▶ What this task involves: Exclude all pictures, then restate the entries below word for word.

▶ Collected data entries:
------------------------------------

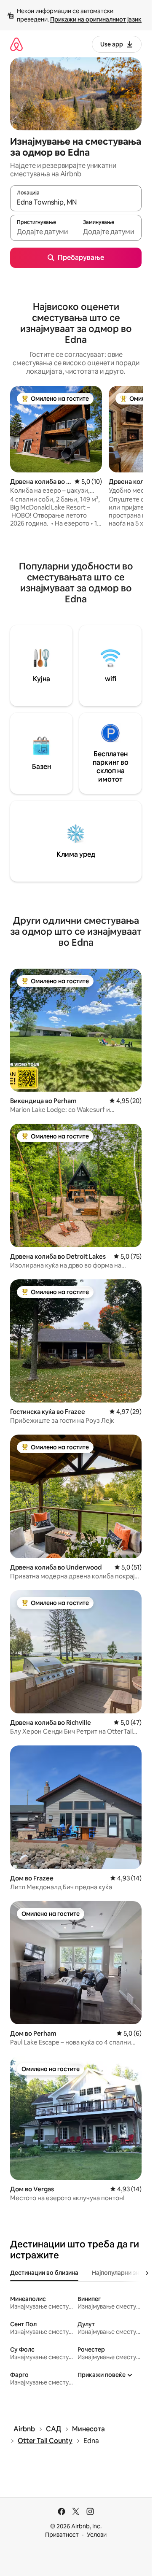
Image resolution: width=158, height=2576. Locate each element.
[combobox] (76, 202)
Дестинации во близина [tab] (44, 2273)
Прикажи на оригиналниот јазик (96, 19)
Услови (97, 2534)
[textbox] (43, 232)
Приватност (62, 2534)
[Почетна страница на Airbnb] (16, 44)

------------------------------------

▶ Answer space:
Image resolution: width=158, height=2576. Locate each element.
[combobox] (76, 202)
Дестинации во близина [tab] (44, 2273)
Прикажи на оригиналниот јазик (96, 19)
Услови (97, 2534)
[textbox] (43, 232)
Приватност (62, 2534)
[Почетна страница на Airbnb] (16, 44)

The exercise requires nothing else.